_Required task_:
Duplicate the passage of the trading numbers text from "From these numbers" to "in your account.".

_Selected excerpt_:
TRADING IS ALL ABOUT THE NUMBERS

Some obvious facts:
You need to keep some capital in your account in order to trade
         You want to avoid  "reloading" your account equity with fresh cash
         You need to gain more dollars than you lose when trading to increase your equity

Some numbers to understand:
Keep records of ALL your trades -- the winners, losers and break-even trades
         You need to know the average amounts you win and lose on each including commissions
         You need to know the total number of trades you take and the percentage
          of each type you have, relative to those totals.
These basic statistics will help you develop important rules, like developing Target and Stop-loss levels as well as tell you how often you should trade.
From these numbers you can derive other important facts such as your Win-Loss ratio,

Basic example of how to use your Win-Loss ratio: 
This ratio can be presented as a percentage. A ratio of 50/50 tells you that you win on 50% of your trades. This is the same percentage that heads or tails will show up when flipping a coin over time...it's a break-even proposition which would seem to be antithetical for gaining equity in your account.

But having a 50% Win/Loss ratio can be a very profitable trader's statistic...If your average Amount $Won vs. Amount $Lost ratio is at least 2 to 1, your account equity will increase over time without any need to inject fresh cash.

[Element lookup records]
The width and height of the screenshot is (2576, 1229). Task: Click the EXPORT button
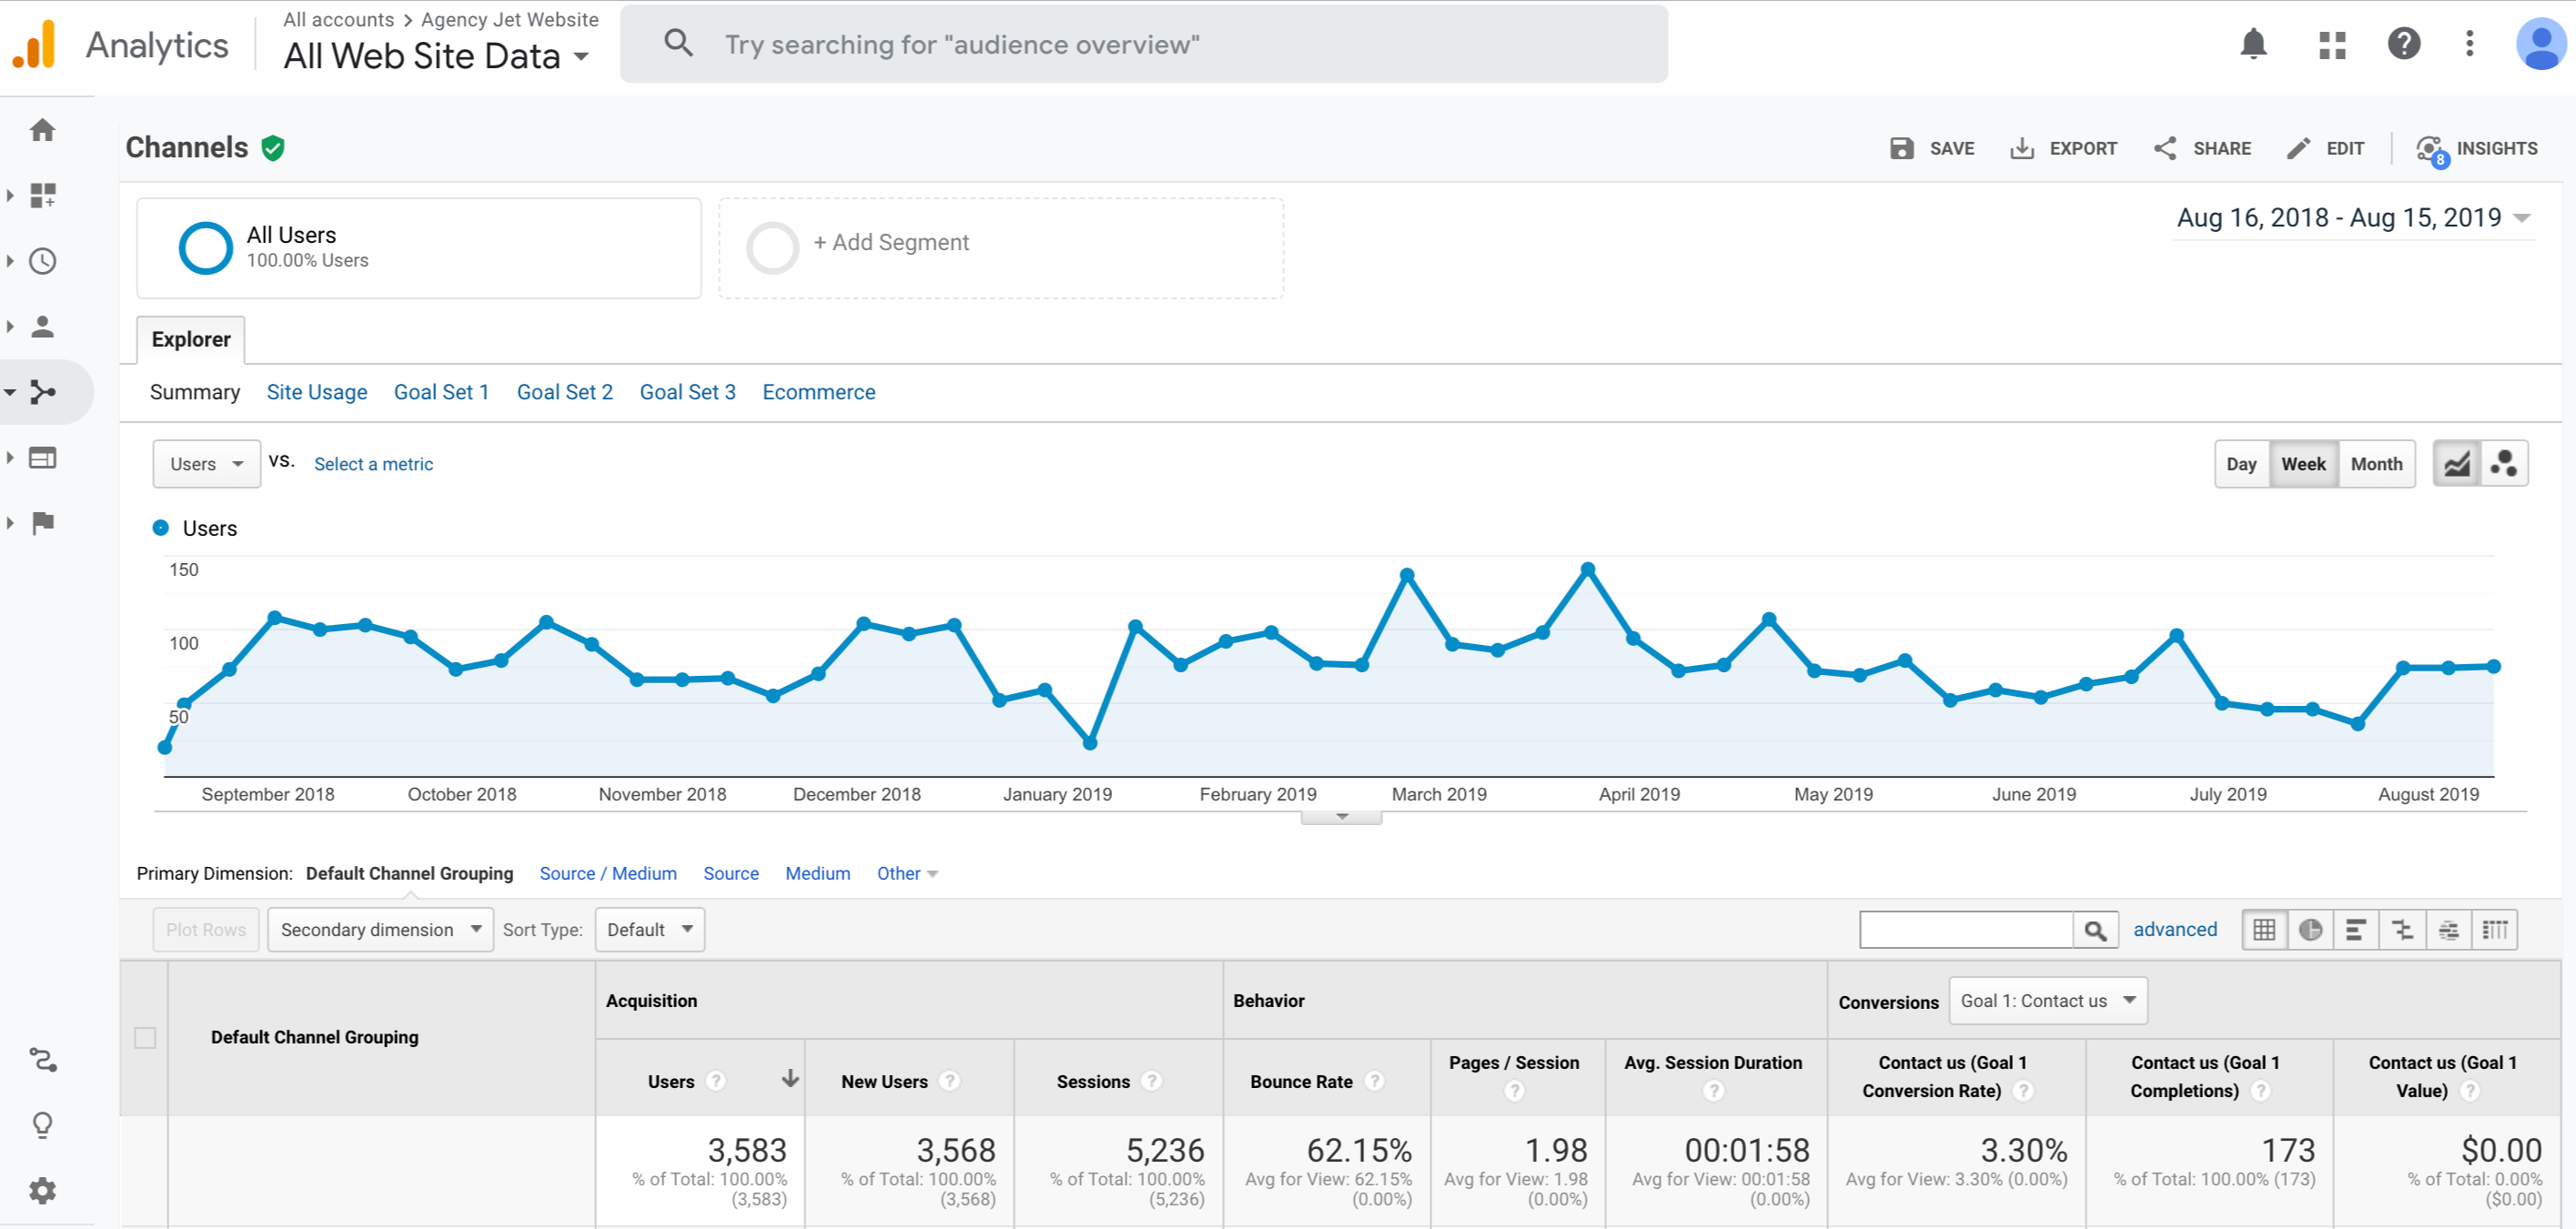[x=2063, y=148]
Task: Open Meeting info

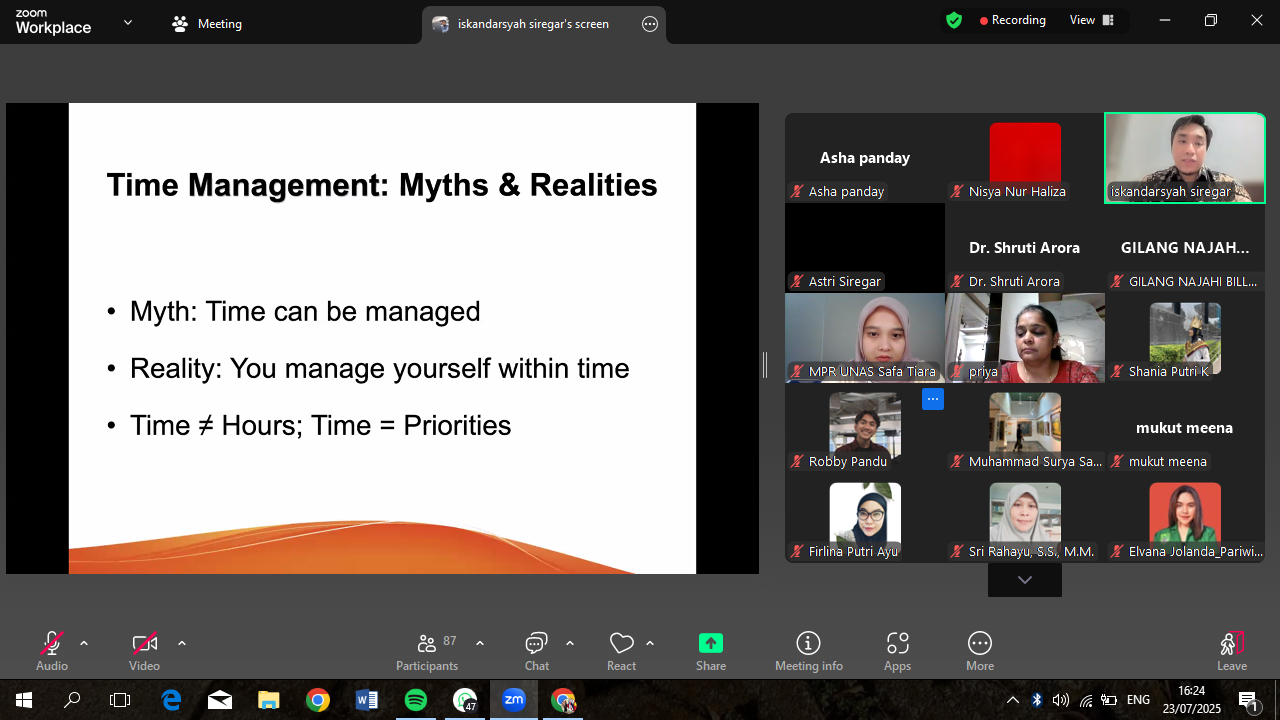Action: 808,651
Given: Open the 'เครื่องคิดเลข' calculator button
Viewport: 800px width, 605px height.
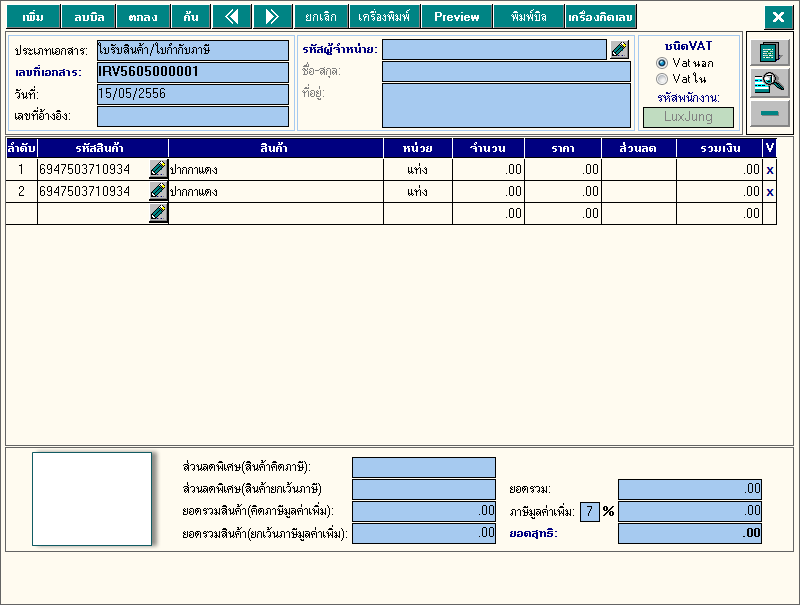Looking at the screenshot, I should [600, 17].
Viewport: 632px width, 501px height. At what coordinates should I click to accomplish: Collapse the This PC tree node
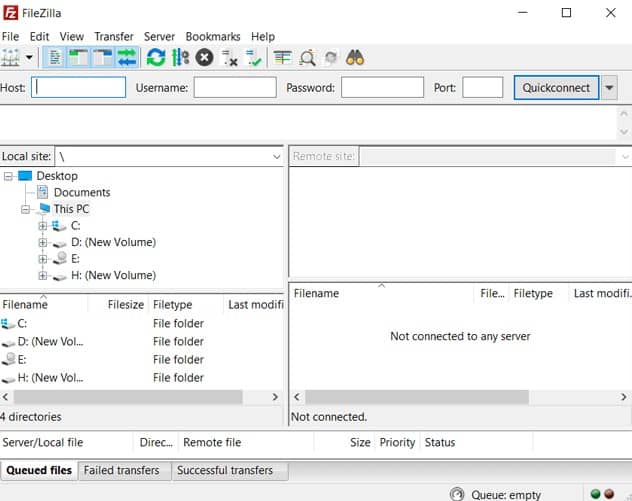(x=26, y=209)
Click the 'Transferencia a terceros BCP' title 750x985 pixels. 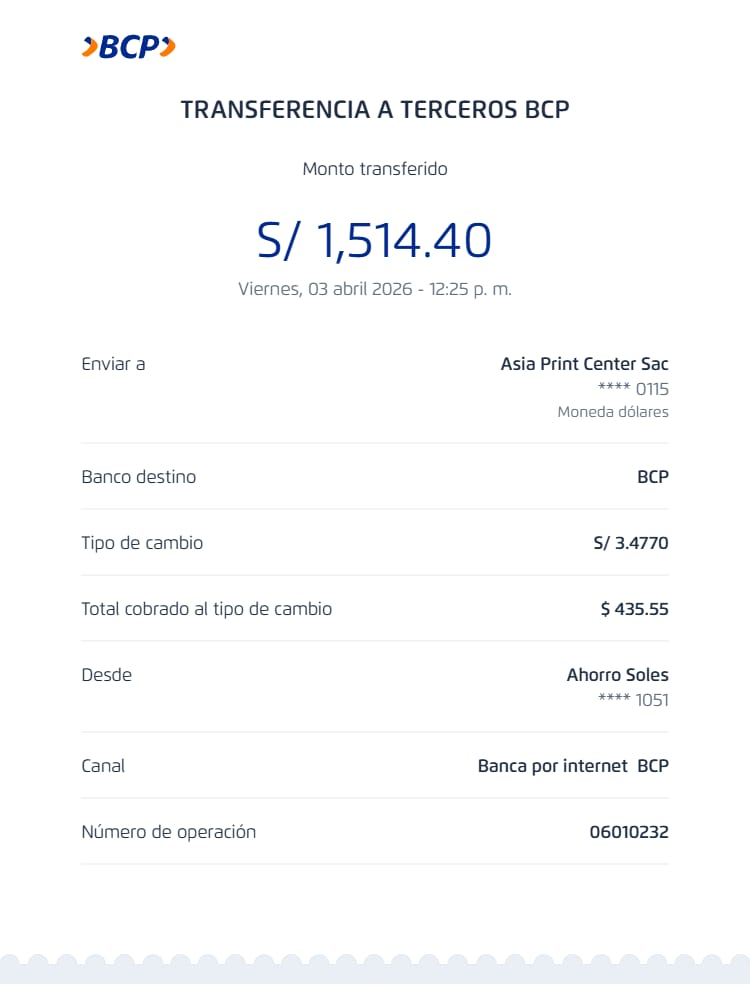375,110
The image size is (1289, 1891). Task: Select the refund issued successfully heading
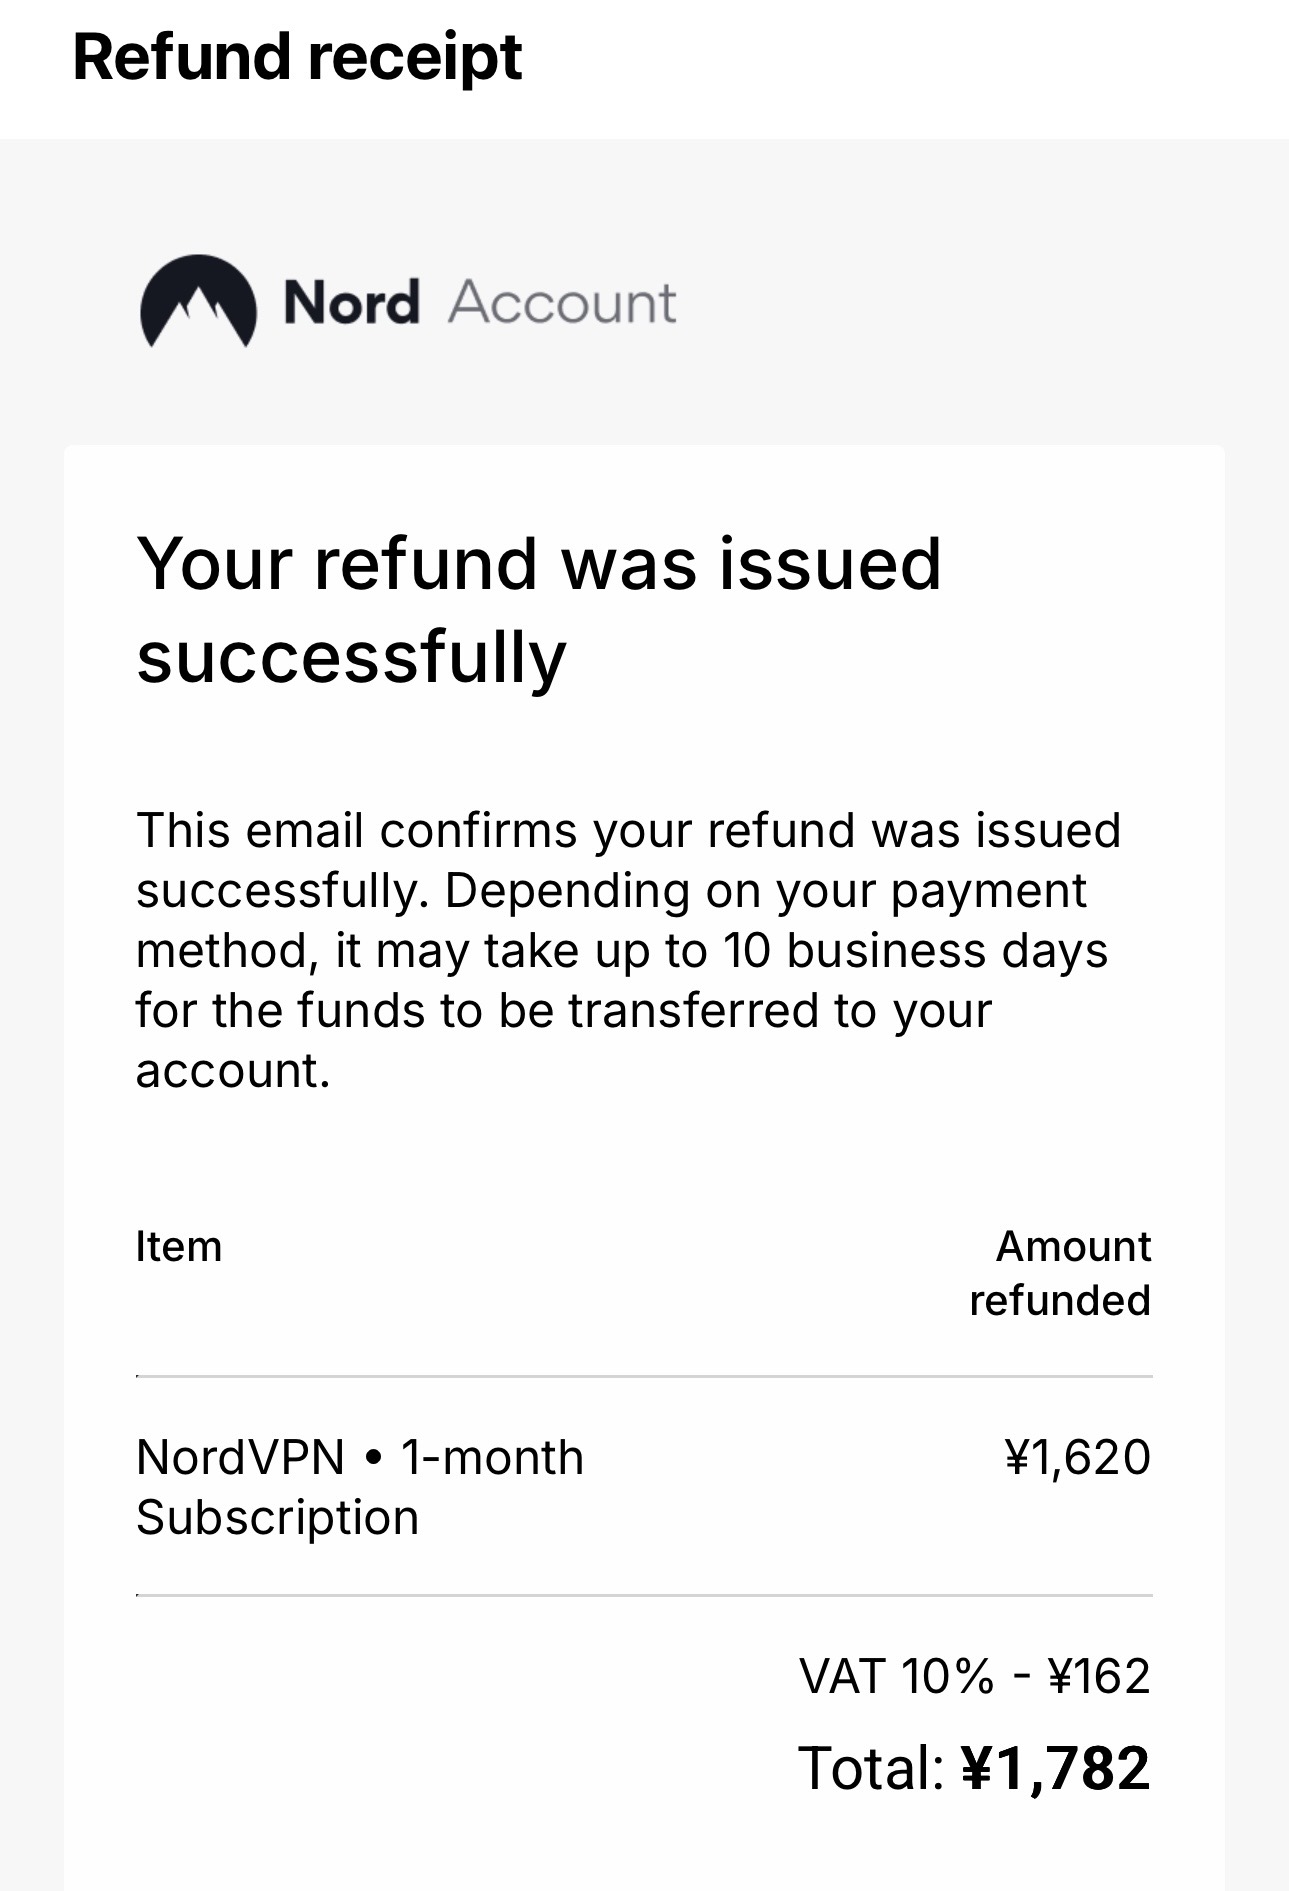[538, 610]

_Response_:
From these numbers you can derive other important facts such as your Win-Loss ratio,

Basic example of how to use your Win-Loss ratio: 
This ratio can be presented as a percentage. A ratio of 50/50 tells you that you win on 50% of your trades. This is the same percentage that heads or tails will show up when flipping a coin over time...it's a break-even proposition which would seem to be antithetical for gaining equity in your account.